Meth is a symptom of this collapse, not a cause. And though its
presence in small towns can be cancerous, it never took over rural
America. The latest national surveys suggest that there are about 1.3
million regular users of meth -- hardly an epidemic in a country where
35 million people said they had used an illegal drug or abused a
prescription one.
Still, meth is different in at least one respect. Reding says it is
"the only example of a widely consumed illegal narcotic that might be
called vocational, as opposed to recreational." It was given to
starving Nazi soldiers to keep them in warrior mode on the Russian
front. Now it's a preferred stimulant for people working two jobs in
low-wage purgatory.
"Rural America remains the cradle of our national creation myth,"
Reding concludes. "But it has become something else, too -- something
more sinister and difficult to define."
Of the 1,346 counties that shrank in population between 2000 and 2007,
85 percent of them were outside the major metropolitan areas,
according to the Census Bureau. Not far from Reding's story, the town
of Postville has lost half its population just in the last year after
one of the largest immigration raids in Iowa.
Oelwein, like so many small towns trying to shape its destiny in an
America that may have passed it by, has spruced up its Main Street,
modernized its infrastructure and constructed a spec building ready
for any employer who wants to move in.
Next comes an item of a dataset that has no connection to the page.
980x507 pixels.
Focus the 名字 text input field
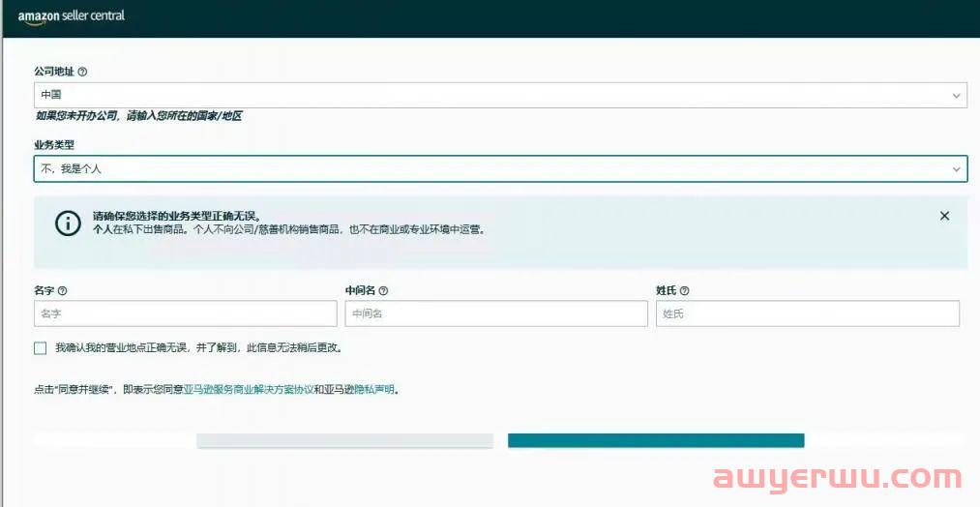[185, 313]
Alas, it's the same story in
thousands of Oelweins: if you build it, they won't come.
When candidate Barack Obama made that comment about bitter people in
small towns clinging to guns and religion, he was criticized as a
clueless elite from the big city. No one paid attention to the first
part of what he said:
"You go into these small towns in Pennsylvania and, like a lot of
small towns in the Midwest, the jobs have been gone now for 25 years
and nothing's replaced them. And they fell through the Clinton
administration and the Bush administration."
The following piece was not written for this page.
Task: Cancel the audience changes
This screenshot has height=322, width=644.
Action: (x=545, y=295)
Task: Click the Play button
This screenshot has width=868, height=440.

Every president said he would do something about it, Obama continued,
but never did.
The mistake that Palin made was to cast small towns as more virtuous,
morally superior in their struggle. The mistake that Obama made was to
speak the truth. She can continue to pander all the way to the bank.
But he has a chance to make a difference in places that are neither
methland nor mythland, just overlooked parts of the same country.